The actual processing is language specific as well as technology agnostic. That is, for Swedish text the linguistic analysis could be done by a statistical parser, whereas for Finnish text it could be done by a combination of an FST and a CG grammar, giving full dependencies. For certain operations a limited set of compatibility structures are needed, such as the representation of a syntactic tree. This should be limited to only how the branches are associated with each other, not the number names of the branches themselves. This is to facilitate as much theoretical independence as possible, and thus encourage experimentation using different frameworks and theoretical foundations. The theory/implementation specific representation can be retained behind this compatibility layer.
An important part of the idea about a LDOM is that it should be possible to access it directly through a suitable user interface. It is through this interface that most of the operations listed above are possible. For example, to reorder a number of coordinated NP's (e.g. "this, that and that", each determiner here representing a complex NP with article, modifying adjectives etc), one would - instead of copying and pasting and adjusting the location of the CC in the string at the same time - just bring up the LDOM GUI, and move the NP node around in the syntactic tree by clicking and dragging. The textual representation of the linguistic objects affected by the operation would automatically be adjusted accordingly.
Since syntactic trees can be both huge and complex, the GUI should automatically display only the structures needed and hide the rest. What is needed should be determined based on the location of the pointer, and it could also be triggered manually by some mouse operation (e.g. by double-clicking a certain collapsed tree).
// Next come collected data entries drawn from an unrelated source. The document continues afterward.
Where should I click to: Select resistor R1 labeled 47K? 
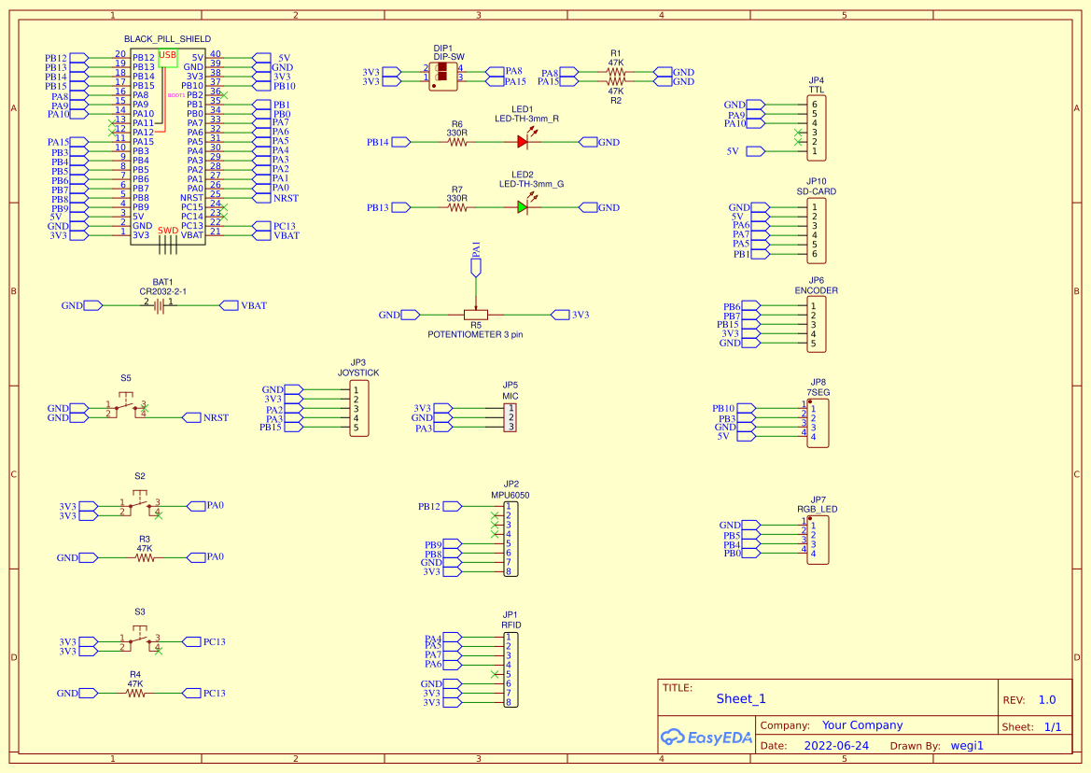pyautogui.click(x=616, y=72)
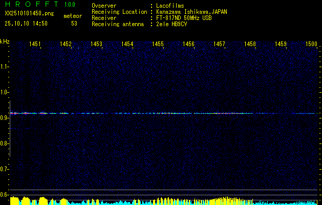Click the 1457 time marker

click(220, 45)
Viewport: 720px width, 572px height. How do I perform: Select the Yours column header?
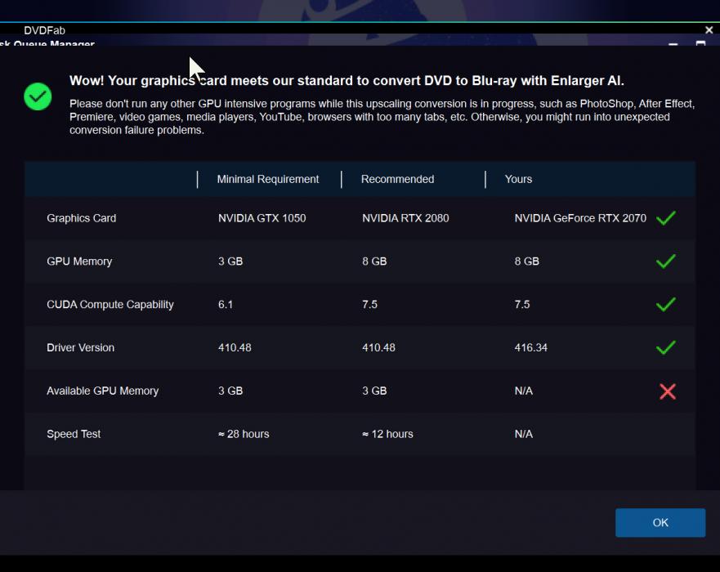click(518, 179)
The GUI could be an overlay over the actual text bough up using the contextual menu or with a keyboard shortcut. Within this overlay one would manipulate the syntactic tree, proofread the parsing result, etc. Examples of overlays in existing software are the Dictionary popup in MacOS X, the Find highlighting in Safari and FireFox, etc.
Here's a mockup of what it could resemble:
Examples of operations one could imagine on a node in this tree structure are:
- by right clicking on an NP node, one could get a menu with possible transformations, e.g. from definite to indefinite, from singular to plural, etc
- by clicking the RelClause node, the whole relative clause would be selected, and a single press on the DEL button would remove the whole clause
- by double-clicking (or hovering over) the triangles representing the structure of the NP's and RelClause, the structure would unfold, and make it available for manipulation - by clicking outside the RelClause, the tree structure would be collapsed again, to keep the visible parse tree manageable; several levels of such nesting is possible, given relevant input
In addition to an overlay, one could also imagine some functionality be provided using a dialog interface, or through an info window.
It is important to note that all interactive manipulation of the linguistic structures needs to be supported by the language technology component providing the analysis. If it does not provide transformation operations, it will not be possible for the user to transform e.g. a noun phrase from singular to plural. Selection operations on the other hand (selecting an NP, and cutting and pasting it) does not need any support from the underlying linguistic component, since such operations can be executed using the regular OS functionality.